Donald Trump est visé par une procédure de destitution parce qu’il a demandé le 25 juillet à son homologue ukrainien d’enquêter sur le démocrate Joe Biden, bien placé pour l’affronter lors de la présidentielle de 2020. Dans cet appel, rendu public en septembre après l’intervention d’un lanceur d’alerte, il avait cité Mme Yovanovitch. « Il va lui arriver des choses », avait-il déclaré. « J’ai été choquée » d’entendre ça, « cela ressemblait à une menace diffuse », a-t-elle commenté vendredi.

La diplomate, restée très digne malgré une émotion évidente, a également confié avoir été perturbée par la campagne de dénigrement menée contre elle pendant des mois par l’avocat personnel de Donald Trump, Rudy Giuliani. Jurant n’avoir « aucun parti pris politique », elle a assuré que son rappel avait « porté un coup au moral » des diplomates américains à Kiev et dans le reste du monde. Après cinq heures d’audition ponctuées par des marques de respect unanimes à son égard, l’ancienne ambassadrice a quitté la salle sous des applaudissements nourris.

Les républicains n’ont pas mis en cause son intégrité, mais ont relevé qu’elle restait employée du département d’Etat à un poste prestigieux dans une université. Ils l’ont assaillie de questions sur les affaires du fils de Joe Biden en Ukraine au moment où son père était vice-président des Etats-Unis. Elle a reconnu que cela » pouvait ressembler à un conflit d’intérêts « .

« Dans la poche »

Les parlementaires républicains ont également insisté sur le fait qu’elle n’avait aucun élément factuel à apporter à l’enquête, puisqu’elle avait quitté l’ambassade au moment des principaux épisodes contestés. Elle n’a en effet rien pu dire sur une aide militaire de 400 millions de dollars destinée à l’Ukraine, qui avait été gelée sur ordre du président au début de l’été. William Taylor, le chargé d’affaires qui l’a remplacée à Kiev, avait déclaré mercredi lors des premières auditions publiques au Congrès avoir appris par l’entremise d’un autre ambassadeur que Donald Trump avait conditionné le déblocage des fonds à l’ouverture d’une enquête sur Joe Biden.

Vendredi, un employé de l’ambassade des Etats-Unis à Kiev, David Holmes, a évoqué lors d’une audition à huis clos une conversation téléphonique que l’ambassadeur américain auprès de l’Union européenne Gordon Sondland, alors assis auprès de lui, aurait eu en juillet avec Donald Trump depuis un restaurant de la capitale ukrainienne. Selon une copie de la déclaration liminaire de M. Holmes obtenue par CNN, M. Sondland aurait dit au milliardaire républicain qu’il avait M. Zelensky » dans (sa) poche « .

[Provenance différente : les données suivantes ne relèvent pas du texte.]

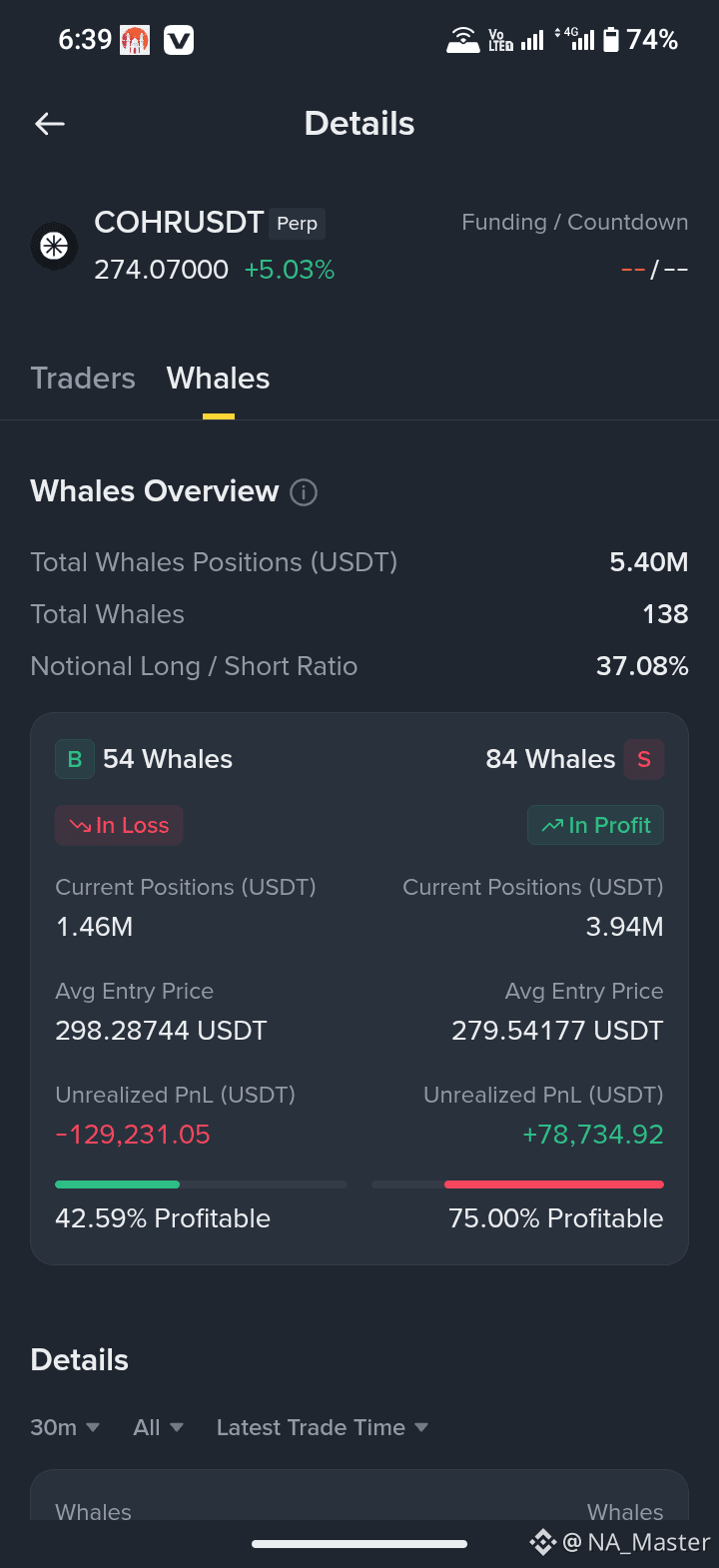Tap the back arrow icon
The height and width of the screenshot is (1568, 719).
pyautogui.click(x=50, y=124)
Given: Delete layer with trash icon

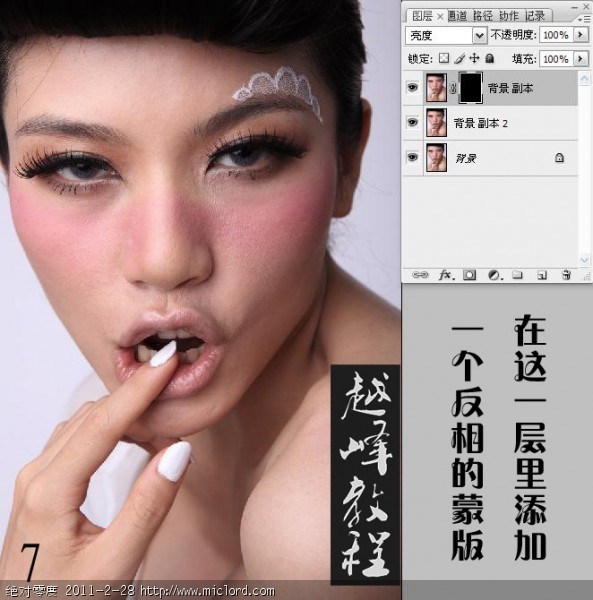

« Est-ce qu’il va donc enquêter ? », sur Joe Biden, aurait alors demandé M. Trump avant de se voir répondre que le président ukrainien était prêt à faire » tout « ce qu’il lui demandait. Ce témoignage pourrait prouver l’implication directe de Donald Trump, qui ne cesse de se dire victime d’une » chasse aux sorcières « . Compte-tenu de la majorité républicaine au Sénat, potentiellement chargé de le juger, il devrait cependant échapper à la destitution.

Mais sa très probable mise en accusation (» impeachment «) à la Chambre des représentants contrôlée par les démocrates jettera une ombre sur sa campagne pour la présidentielle de 2020.